Monday, December 27, 2004

27 December 2004

Just got back from a week in San Francisco yesterday afternoon, and jetlag is not treating me well. It was good to go back and see friends and family (pictures coming soon), and to eat a bunch of the things I have been deprived of while in Switzerland. I ate Eritrean, Japanese, Vietnamese, and Chinese food, various junk foods, and lots of sourdough bread and American cereal (it really is quite staggering, the variety of cereals available in American supermarkets).

On the way to San Francisco, I had a stop in Frankfurt. My first flight got in late, and so I missed my connection, and had to go back and forth through security and passport control to get rebooked, checked in, and so on, and consequently had my luggage and my person scanned and checked several times, including full-body pat-downs with metal detecting wands and everything. On my final trip through security, the security person stopped me and said that I had a fork in my carry-on, and that it would have to be confiscated. I had no objection to this, although I was surprised that it had gone through 3 or 4 times without comment. When they took the fork out, it was a child’s fork with rounded tines, and I pointed out that you could probably stab yourself harder with a pencil than with this fork, and also that I would receive a grown-up fork upon getting dinner in the plane. The security person sputtered and stammered, and finally said in an authoritative voice, “Well, this is Germany.” Apparently, they frown upon forks in Germany. Obviously, once I got on the plane, I had dinner, whereupon I received not one, but two very pointy forks of the stabbing variety. And a plastic knife.

Before going on my little trip, I was out for dinner at a sort of pan-Asian type restaurant here in Zurich. The menu offered such redundant dishes as “tuna sashimi tartare.” Is there any non-tartare sashimi? In any case, over dinner, my friend was saying that he wanted to take a vacation somewhere, and was trying to come up with somewhere to go. He elaborated, saying he wanted to go somewhere weird, with strange rules and customs that he could laugh at. Um, look around you? No need to spend your hard-earned money looking for a society based on weird rules. You’re here!!

One thing that is great about Switzerland is that the mail here is very fast. If you post a first-class letter to anywhere within Switzerland, it arrives by noon the next day. Granted, it’s a small country with only about 7 million people (fewer people than New York spread over the area of two New Jerseys), but that’s still pretty damn fast. In any case, I was expecting something in the mail right before I left on holiday, and it wasn’t coming. It turns out that the person had posted it second-class, instead of first-class, but my Swiss friend was completely sure that mail can never get lost, and that if something is sent, it will arrive. How charmingly naïve, to think that the mail never gets lost. Although maybe it never gets lost in Switzerland.

And in exciting events, I was at work the other week, and there were crazy sirens outside.
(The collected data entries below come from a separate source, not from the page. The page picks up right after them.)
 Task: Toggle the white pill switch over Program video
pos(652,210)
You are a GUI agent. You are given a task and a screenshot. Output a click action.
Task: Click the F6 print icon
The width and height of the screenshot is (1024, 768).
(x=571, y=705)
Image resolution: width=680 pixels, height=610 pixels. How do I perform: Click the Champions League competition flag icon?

As we watched from the office, about a dozen police cars and ambulances gathered in the main road, and started cordoning off bigger and bigger areas. As it turns out, there was a double homicide in a bar about 100 meters from my office building. A man shot two other people in a bar at 4:30 in the afternoon, then ran away before he could be caught. This being Switzerland, the story made the news big-time, and everyone was so shocked that someone would use a gun to kill people. This being Switzerland, the closing line of the big story on the newspaper’s website was that the incident caused traffic jams and delayed and re-routed trams.
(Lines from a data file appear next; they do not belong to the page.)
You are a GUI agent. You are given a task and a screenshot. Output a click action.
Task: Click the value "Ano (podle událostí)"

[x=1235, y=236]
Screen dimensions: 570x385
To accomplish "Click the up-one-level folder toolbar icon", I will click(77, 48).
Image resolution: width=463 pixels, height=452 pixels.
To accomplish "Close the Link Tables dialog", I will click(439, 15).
Finally, speaking of trams, since coming here, I have only had my tram pass checked three times in almost seven months. I ride the tram about 15 times a week. So the odds are pretty low that your ticket will be checked on any given ride. Last week, however, I was going to the airport at 6 a.m. on Saturday morning, and the tram guy came on and asked for everyone’s tickets. Doesn’t he have better things to do at 6 a.m. on a Saturday, like sleep? Sometimes they gang up and make a sort of blitzkrieg ticket-check. The second time I had my ticket checked, four regular guys got on the tram, joking and bantering as if they were everyday citizens. Two got on in front, and two in the back. Once the doors closed, the two pairs barked out in Swiss German, “Tickets!” They then swept inwards, leaving no ticket unchecked, then got off at the next stop, resuming their mild-mannered guise of four friends waiting for the next tram of unassuming victims. It seems sort of silly. Everyone here obeys the rules whether or not you check, so I’d say they should either just have automatic checkpoints where you can swipe your ticket, or not bother checking at all, since these random assaults don’t seem to turn up many offenders.